**ФРАГМЕНТ СТРАНИЦЫ**
Любовь любящего, перенося его Я в Я любимого, в Ты, тем самым дает любимому Ты силу познавать в Боге Я любящего и любить его в Боге. Любимый сам делается любящим, сам подымается над, законом тождества и в Боге отождествляет себя с объектом своей любви. Свое Я он переносит в Я первого чрез посредство третьего и т. д. Но эти взаимные самопредания, само-истощания, само-уничижения любящих только для рассудка представляются рядом, идущим в беспредельность. Подымаясь над границами своей природы, Я выходит из временно-пространственной ограниченности и входит в Вечность. Там весь процесс взаимоотношения любящих есть единый акт, в котором синтезируется бесконечный ряд, бесконечная серия отдельных моментов любви. Этот единый, вечный и бесконечный акт есть едино-сущие любящих в Боге, причем Я является одним и тем же с другим Я и, вместе отличным от него. Каждое Я есть не-Я, т. е. Ты, в силу отказа от себя ради другого, и — Я, в силу отказа от себя другого Я ради первого. Вместо отдельных, разрозненных, само-упорствующих Я получается двоица, — дву-единое существо, имеющее начало единства своего в Боге: «finis amoris, ut duo unum fiant; предел любви — да двое едино будут». Но, притом, каждое Я, как в зеркале, видит в образе Божием другого Я свой образ Божий.

Эта двоица сущностью своею имеет любовь и, как конкретно-воплощенная любовь, она прекрасна для предметного созерцания. Если для первого Я исходною точкою едино-сущия бывает истина, а для второго, для Ты, — любовь, то у третьего Я, у Он, такою точкою опоры будет уже красота. В нем красота возбуждает любовь, а любовь дает ведение истины. Наслаждаясь красотою двоицы Он любит ее и чрез то — познаёт, утверждая каждого, каждое Я в его ипостасной само-бытности. Этим утверждением своим созерцающее Я восстановляет самотождество созерцаемых ипостасей: первого Я, как Я любящего и любимого; второго Я, как Я любимого и любящего, — как Ты. Тем самым, чрез отдачу себя двоице, разрывом оболочки своей само-замкнутости, третье Я приобщается ее едино-сущию в Боге, а двоица делается троицею. Но Он, это третье Я, как созерцающее двоицу предметно, само является началом для новой троицы. Третьими Я все троицы срастаются между собою в едино-сущное целое — в Церковь или Тело Христово, как предметное раскрытие Ипостасей Божественной любви. Каждое третье Я может быть первым во второй троице и вторым — в третьей, так что эта цепь любви, начинаясь от Троицы Абсолютной, — которая силою своею, как магнит бахрому из железных опилок, сдерживает все, — простирается дальше и дальше Любовь, по бл. Августину, есть «некоторая жизнь, сочетающая или сочетать стремящаяся — vita quaedam copulans vel copulare appetens».[122] Подобную мысль высказывает и Иоанн Скотт Эригена: [123] «Любовь, — говорит он, — есть связь или путы, посредством которых все вещи сочетаются неизреченною дружбою и неразрывным единством— Amor est con-nexio aut vinculum quo omnium rerum universitas ineffabili amicitia insolubilique unitate copulatur». Это и есть веяние Духа Святого, утешающего радостию созерцания, вездесущего и все исполняющего сокровищем благим, подающего жизнь, и своим вселением очищающего мир от всякой скверны. Но для осознания живо-творческая деятельность Его делается явною лишь при высшем прозрении духовности.

**ЗАПИСИ ДАННЫХ**
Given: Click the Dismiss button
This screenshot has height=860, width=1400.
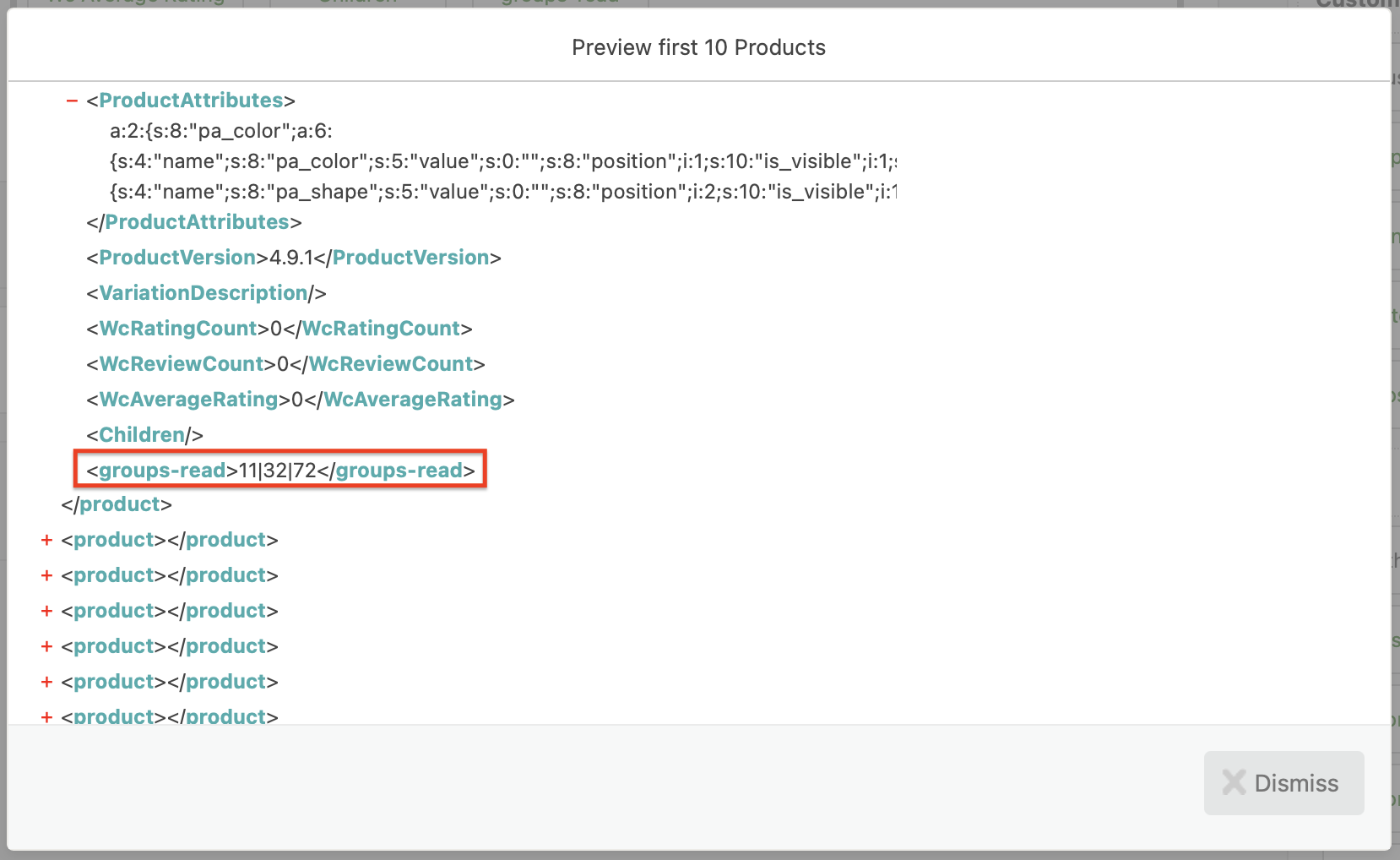Looking at the screenshot, I should 1283,783.
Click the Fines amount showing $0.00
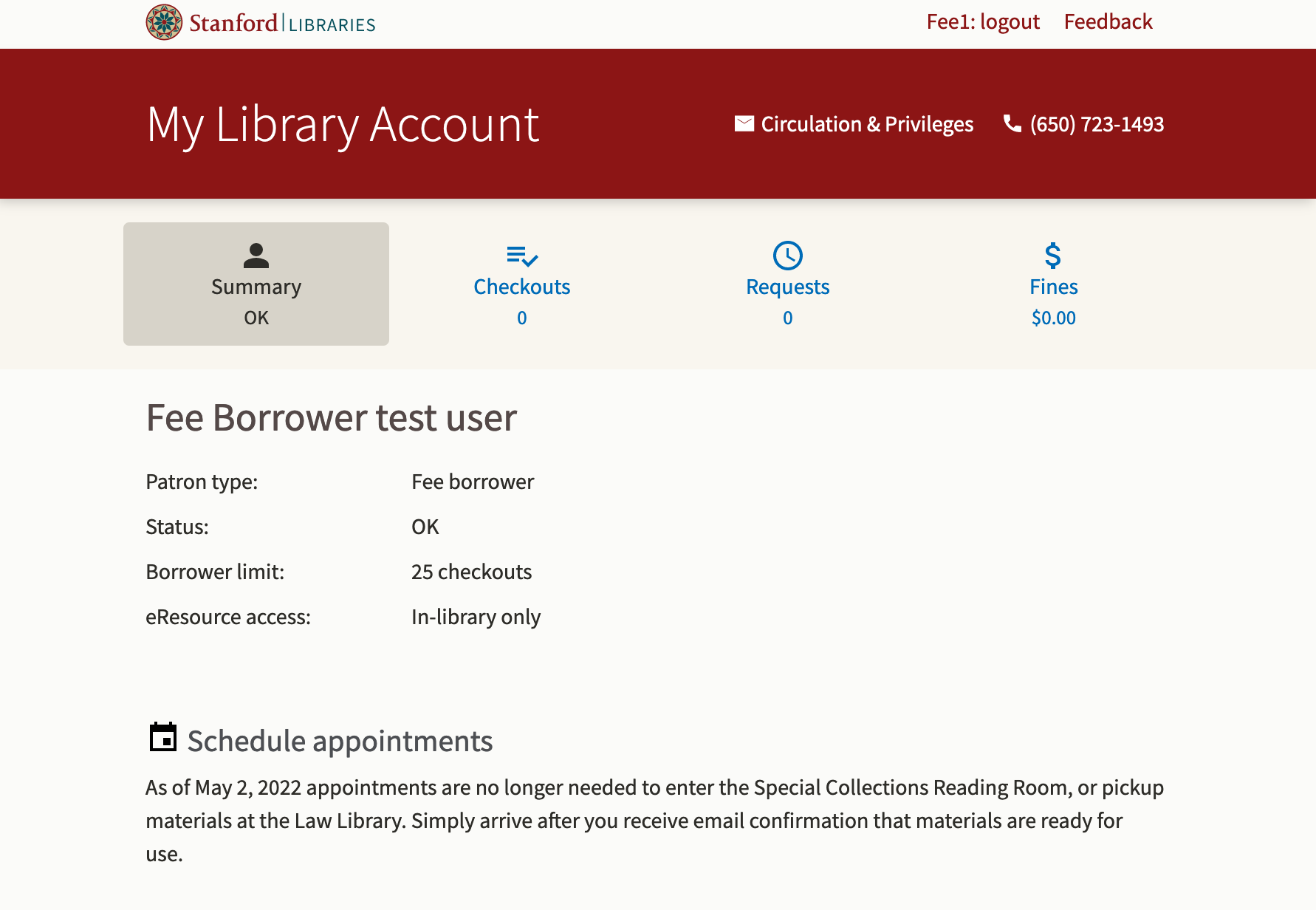The width and height of the screenshot is (1316, 910). pos(1053,318)
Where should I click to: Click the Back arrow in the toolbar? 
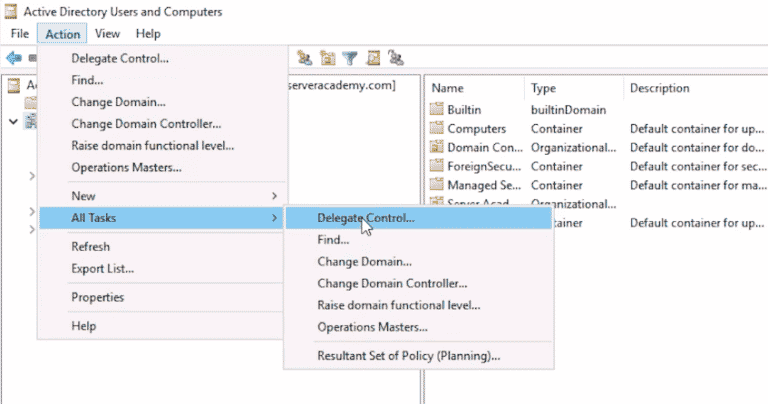click(x=13, y=58)
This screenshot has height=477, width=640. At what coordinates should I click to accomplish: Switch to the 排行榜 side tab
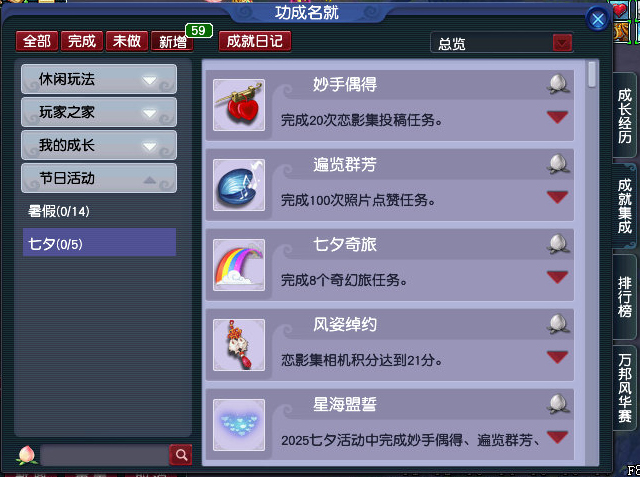coord(624,297)
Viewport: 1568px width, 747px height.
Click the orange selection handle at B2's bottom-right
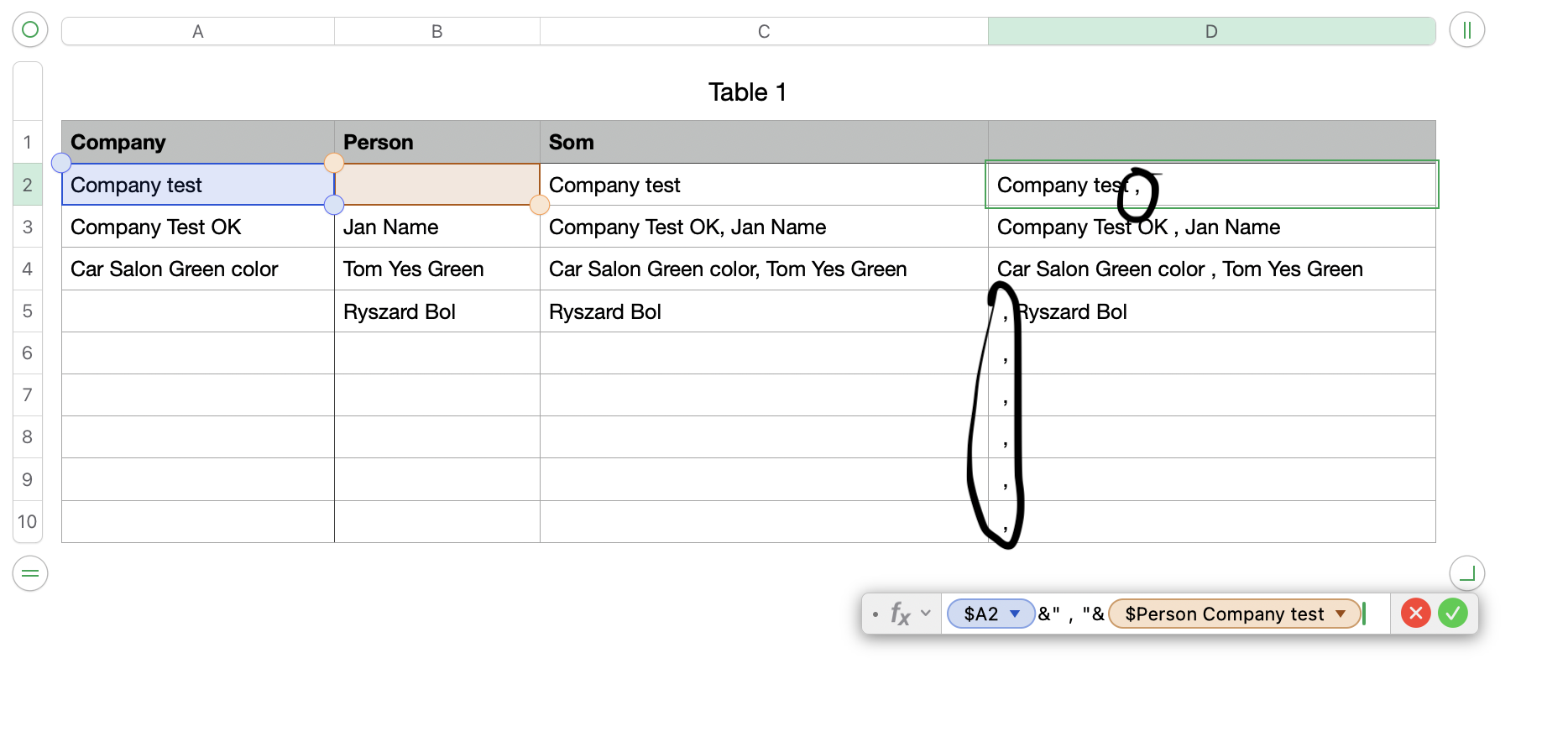540,205
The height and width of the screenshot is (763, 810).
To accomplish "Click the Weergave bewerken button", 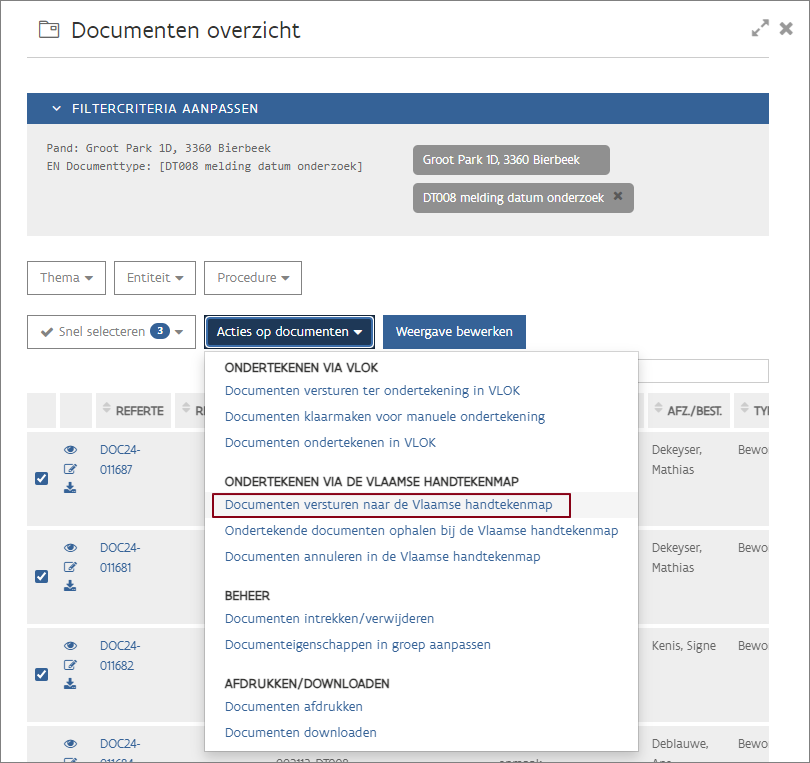I will [454, 332].
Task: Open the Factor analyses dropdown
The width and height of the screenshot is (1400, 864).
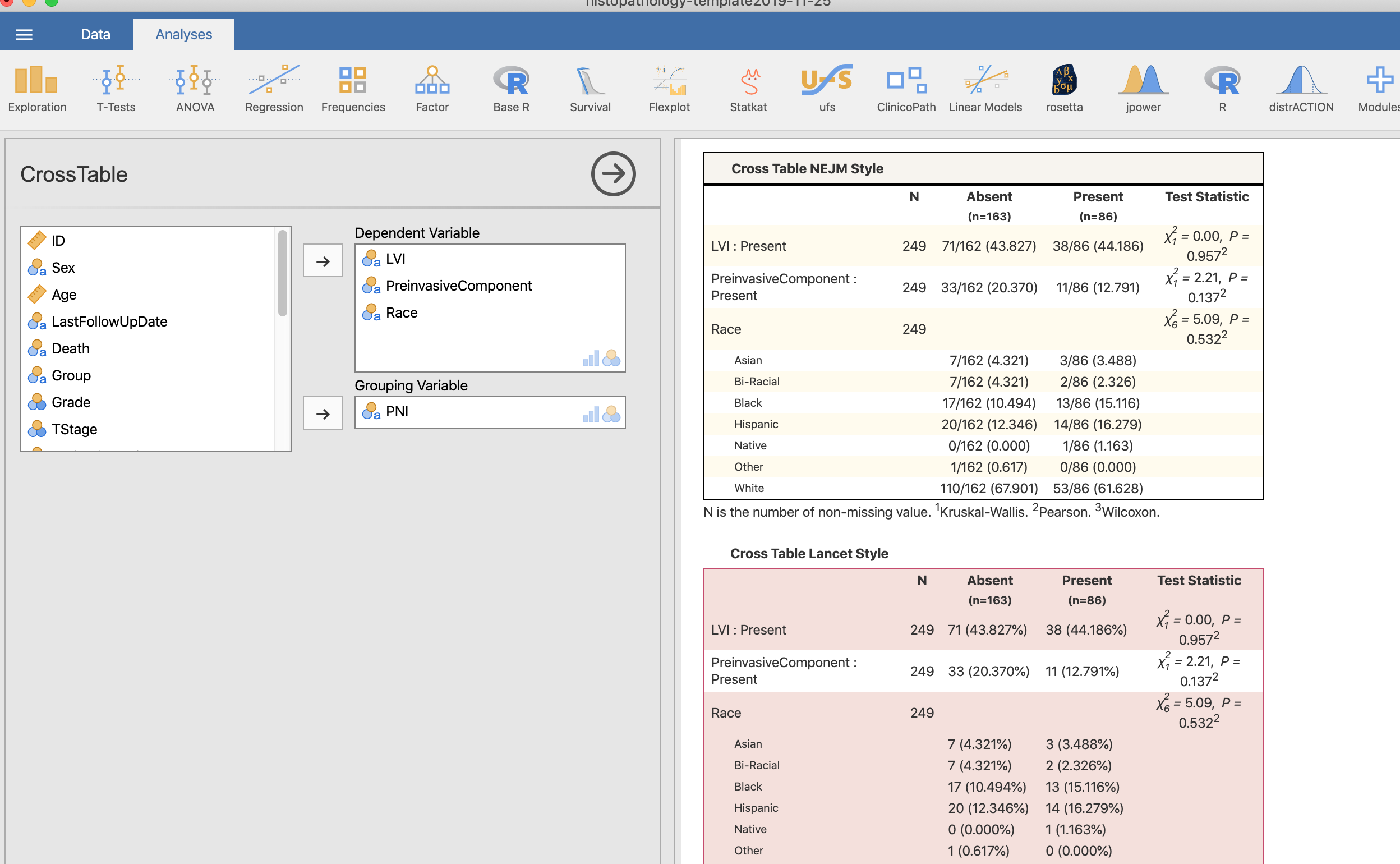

**ЗАДАНИЯ**
A: Что в отрывке о любви названо точкой опоры единосущия для третьего Я, то есть для Он?
B: Перечислите все определения Духа Святого из предложения отрывка о любви, которое начинается словами «Это и есть веяние Духа Святого».
C: Продолжите отрывок о любви, начиная с места после его последнего предложения.

**ОТВЕТЫ ПО ЗАДАНИЯМ**
A: Красота.

B:
- утешающий радостию созерцания
- вездесущий
- все исполняющий сокровищем благим
- подающий жизнь
- своим вселением очищающий мир от всякой скверны

C:
Такова схема само-обоснования личностей. Но как конкретно раскрывает себя любовь, — эта центробежная сила бытия, исходящая от знающего Истину? Не входя в подробности, напомню лишь общеизвестное место (1 Кор 13:4-7) из Павлова «Гимна любви», [124] в котором сказано все:

«Любовь долгеперит,
Милосердствует, любовь
Нe завидует, любовь
Нe превозносится,
Не надмевается,
Не знает безобразия,
Не ищет своего,
Не прогневлястся,
Не мыслит зла,
Не радуется о неправде.
А сорадуется истине.
Все покрывает,
Всему верует,
Всего надеется,
Все переносит».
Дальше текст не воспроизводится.